It would be a problem If this is the case, why can't TW designed two separate systems, one for players and one for the AI? And I tried the revoke and expel solutions. Revoke does not work at all. Say the original candidates are A, B, C. You give the fief to A and revoke it. The new candidates will be B. C. D. If your intended receiver is not D, it's too bad, becasue no matter whom you will give the fief to this time, if you revoke it again, the new candidates will be the other two plus A. Expel works, but in a very silly way. You can expel and expel until the intended receiver shows up in the candidates, so unless you only have 3 clans in your kingdom, fief management is out of your reach.
In my current playthrough, I have around 4,000 influence and 8 vassal clans, all at 100 relation. But these matters very little, I still have no control over fief grant unless I start to expel people, which I think is a very stupid thing to do. So I just stopped playing. I don't really need any vassals to unite Calradia, but this is not how I would like to play a medieval simuilator game.
Yeah this is just so silly. Having to abuse one feature to make another work in a reasonable way, messing up the progress you've made in the process. It's stuff like this that makes me feel as though nobody at TW really plays the game.
 
Mr 'FACTS' here doesn't even understand how a bell curve works. More people have 100 IQ than any other score, because the mean on a bell curve is also the mode. The vast majority of people are only 1 standard deviation away from 100, meaning that most people (~68%) are almost indistinguishable from an 'average' person. IQ itself is not an objective or consistent measure of cognitive ability; regardless, having a low IQ does not make you too stupid to understand a slightly involved video game. It's laughable how little you know. You are an elitist with delusions of brilliance.
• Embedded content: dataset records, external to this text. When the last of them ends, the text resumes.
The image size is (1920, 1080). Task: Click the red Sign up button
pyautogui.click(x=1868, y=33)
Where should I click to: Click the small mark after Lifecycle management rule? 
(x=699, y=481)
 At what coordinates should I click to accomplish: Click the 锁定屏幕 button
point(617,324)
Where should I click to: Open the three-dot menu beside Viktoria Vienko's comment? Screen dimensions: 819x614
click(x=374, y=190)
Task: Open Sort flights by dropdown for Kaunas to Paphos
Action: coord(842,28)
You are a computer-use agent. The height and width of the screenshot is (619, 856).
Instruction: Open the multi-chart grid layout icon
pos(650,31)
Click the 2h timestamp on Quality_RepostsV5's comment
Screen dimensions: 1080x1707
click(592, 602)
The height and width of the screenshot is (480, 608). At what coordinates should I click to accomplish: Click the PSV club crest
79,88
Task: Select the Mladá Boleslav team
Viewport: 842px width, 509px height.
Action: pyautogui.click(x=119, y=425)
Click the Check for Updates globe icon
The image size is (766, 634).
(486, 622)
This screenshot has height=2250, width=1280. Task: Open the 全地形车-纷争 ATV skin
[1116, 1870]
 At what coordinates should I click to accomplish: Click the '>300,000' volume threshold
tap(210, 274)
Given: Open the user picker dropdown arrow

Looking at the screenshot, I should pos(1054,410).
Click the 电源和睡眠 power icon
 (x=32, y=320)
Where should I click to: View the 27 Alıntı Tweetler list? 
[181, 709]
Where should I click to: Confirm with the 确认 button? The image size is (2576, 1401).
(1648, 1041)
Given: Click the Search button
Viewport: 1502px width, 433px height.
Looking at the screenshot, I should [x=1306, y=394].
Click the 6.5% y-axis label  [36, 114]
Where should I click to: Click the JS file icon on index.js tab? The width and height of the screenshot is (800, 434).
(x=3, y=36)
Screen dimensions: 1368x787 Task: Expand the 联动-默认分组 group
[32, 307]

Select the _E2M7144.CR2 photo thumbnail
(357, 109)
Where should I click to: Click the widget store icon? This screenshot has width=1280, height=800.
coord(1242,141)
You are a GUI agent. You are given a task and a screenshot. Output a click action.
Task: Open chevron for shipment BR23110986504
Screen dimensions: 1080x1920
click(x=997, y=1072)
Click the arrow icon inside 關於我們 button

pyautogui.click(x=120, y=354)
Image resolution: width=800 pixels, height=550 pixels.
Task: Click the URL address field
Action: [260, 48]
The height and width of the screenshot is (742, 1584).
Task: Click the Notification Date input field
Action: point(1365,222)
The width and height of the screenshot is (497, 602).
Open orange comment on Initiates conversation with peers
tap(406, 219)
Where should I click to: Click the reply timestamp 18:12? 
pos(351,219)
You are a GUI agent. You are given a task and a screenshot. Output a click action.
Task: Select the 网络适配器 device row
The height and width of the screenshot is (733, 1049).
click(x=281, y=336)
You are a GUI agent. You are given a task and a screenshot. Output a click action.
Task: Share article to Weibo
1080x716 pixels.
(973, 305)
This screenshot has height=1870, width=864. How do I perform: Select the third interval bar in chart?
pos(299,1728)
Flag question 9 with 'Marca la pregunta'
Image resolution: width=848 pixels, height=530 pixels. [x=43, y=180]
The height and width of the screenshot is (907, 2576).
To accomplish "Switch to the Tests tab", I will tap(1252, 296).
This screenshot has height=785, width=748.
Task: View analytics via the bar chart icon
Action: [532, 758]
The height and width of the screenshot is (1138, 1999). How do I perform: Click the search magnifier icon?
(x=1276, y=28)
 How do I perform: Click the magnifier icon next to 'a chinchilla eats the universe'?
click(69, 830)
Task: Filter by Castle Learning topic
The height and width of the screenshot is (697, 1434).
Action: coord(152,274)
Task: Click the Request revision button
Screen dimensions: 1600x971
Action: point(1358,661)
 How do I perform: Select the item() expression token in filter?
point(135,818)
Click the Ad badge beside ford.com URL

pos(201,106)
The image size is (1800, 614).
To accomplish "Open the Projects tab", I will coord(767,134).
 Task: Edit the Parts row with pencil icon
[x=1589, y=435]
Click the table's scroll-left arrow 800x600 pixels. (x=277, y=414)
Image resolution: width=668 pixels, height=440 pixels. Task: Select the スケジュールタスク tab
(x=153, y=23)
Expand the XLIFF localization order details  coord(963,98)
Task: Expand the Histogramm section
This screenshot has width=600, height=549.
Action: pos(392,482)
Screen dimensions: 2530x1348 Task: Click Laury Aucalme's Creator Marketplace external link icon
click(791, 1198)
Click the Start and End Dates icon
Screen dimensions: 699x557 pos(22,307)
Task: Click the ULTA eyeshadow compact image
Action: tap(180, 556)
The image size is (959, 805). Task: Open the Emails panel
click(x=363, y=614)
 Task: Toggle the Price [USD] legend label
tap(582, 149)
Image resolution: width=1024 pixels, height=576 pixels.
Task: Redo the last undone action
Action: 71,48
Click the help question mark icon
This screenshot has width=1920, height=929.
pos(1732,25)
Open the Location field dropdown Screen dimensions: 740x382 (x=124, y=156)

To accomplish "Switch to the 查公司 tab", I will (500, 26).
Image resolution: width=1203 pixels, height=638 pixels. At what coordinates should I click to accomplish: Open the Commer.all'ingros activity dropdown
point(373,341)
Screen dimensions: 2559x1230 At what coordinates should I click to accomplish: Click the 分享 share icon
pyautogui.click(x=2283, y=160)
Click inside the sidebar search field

Ignorance and arrogance going hand in hand; colour me surprised.


Couldn't have put it better myself. What a ridiculous post. This is part of the reason why we're in this mess, because the developers continually assume that if a feature is misunderstood it's the fault of the player and not the UI or tutorials.
 
Couldn't have put it better myself. What a ridiculous post. This is part of the reason why we're in this mess, because the developers continually assume that if a feature is misunderstood it's the fault of the player and not the UI or tutorials.
I'm not trying to be racist or ageist here, but it would honestly surprise me if the majority of people posting the bug reports about "low performance" that led to the removal of the troop slider weren't either very young or didn't have very good English skills.

Point 1. Kids aren't as smart as they think they are. This is not their fault. It is simple biology and they (depending on how old they are) aren't done developing. In Swedish driving school it's even highlighted as one of the reasons for why young male drivers cause more traffic accidents than female drivers of the same age (18-24).

Point 2. People that have poor English comprehension will have greater difficulties comprehending things written in English.

Point 3. Combine the above two.

Somehow this very vocal minority has convinced the devs to dumb down the game to the detriment of everyone else.
When I read the dev citing the reason why, this is the first thing that popped into my head.